Luca Turin, o lendário crítico de perfumes, observou que “o luxo é uma coisa sem humor, em grande parte, e quando o humor acontece no luxo, acontece involuntariamente”. Ela sintetiza bem como a alta-costura e o mercado de luxo, muitas vezes focados em preservar uma aura de exclusividade, perfeição e riqueza intocável, acabam se tornando rígidos e solenes. Quando o humor surge de forma involuntária, geralmente é porque o exagero ou a tentativa de levar o status a limites extremos (ou até absurdos) bate à porta do ridículo.

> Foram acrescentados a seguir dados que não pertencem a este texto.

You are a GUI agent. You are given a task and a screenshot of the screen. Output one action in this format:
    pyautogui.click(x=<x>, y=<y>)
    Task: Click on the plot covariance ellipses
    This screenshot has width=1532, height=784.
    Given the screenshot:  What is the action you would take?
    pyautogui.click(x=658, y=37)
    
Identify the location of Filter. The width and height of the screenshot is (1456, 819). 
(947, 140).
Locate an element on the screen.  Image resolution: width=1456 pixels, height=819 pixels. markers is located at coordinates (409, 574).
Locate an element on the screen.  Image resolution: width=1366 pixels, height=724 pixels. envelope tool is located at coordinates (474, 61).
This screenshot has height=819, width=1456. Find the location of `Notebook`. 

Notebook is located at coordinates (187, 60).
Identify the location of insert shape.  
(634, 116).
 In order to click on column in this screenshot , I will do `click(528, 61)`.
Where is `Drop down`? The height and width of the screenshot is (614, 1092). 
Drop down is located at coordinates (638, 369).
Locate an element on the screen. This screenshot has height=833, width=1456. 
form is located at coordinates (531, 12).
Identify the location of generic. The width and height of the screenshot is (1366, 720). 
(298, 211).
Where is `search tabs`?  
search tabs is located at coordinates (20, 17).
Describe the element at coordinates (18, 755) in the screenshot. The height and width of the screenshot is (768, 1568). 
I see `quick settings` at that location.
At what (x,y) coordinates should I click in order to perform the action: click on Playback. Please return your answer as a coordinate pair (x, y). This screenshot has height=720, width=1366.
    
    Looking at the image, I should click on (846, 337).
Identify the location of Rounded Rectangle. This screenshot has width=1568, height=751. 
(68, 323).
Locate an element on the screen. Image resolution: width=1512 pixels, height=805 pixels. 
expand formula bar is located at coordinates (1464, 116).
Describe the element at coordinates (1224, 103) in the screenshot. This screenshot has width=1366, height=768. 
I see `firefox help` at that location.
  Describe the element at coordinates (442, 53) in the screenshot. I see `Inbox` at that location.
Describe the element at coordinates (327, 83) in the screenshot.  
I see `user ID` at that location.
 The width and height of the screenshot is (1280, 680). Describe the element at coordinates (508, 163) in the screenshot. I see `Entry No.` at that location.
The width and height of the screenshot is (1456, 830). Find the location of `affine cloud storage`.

No Evvai, templo da alta gastronomia paulistana, em meio a pratos meticulosamente montados, surgem cartões com personagens como Super Mario e Smurfs, numa tentativa de leveza que, de tão infantil e deslocada, apenas sublinha a artificialidade da “experiência”, transportando para os cartões uma “graça” que eu gostaria de ver na comida. Entrar em um triestrelado e ver Smurfs é o equivalente culinário de ir a uma ópera com inserções do Sérgio Mallandro.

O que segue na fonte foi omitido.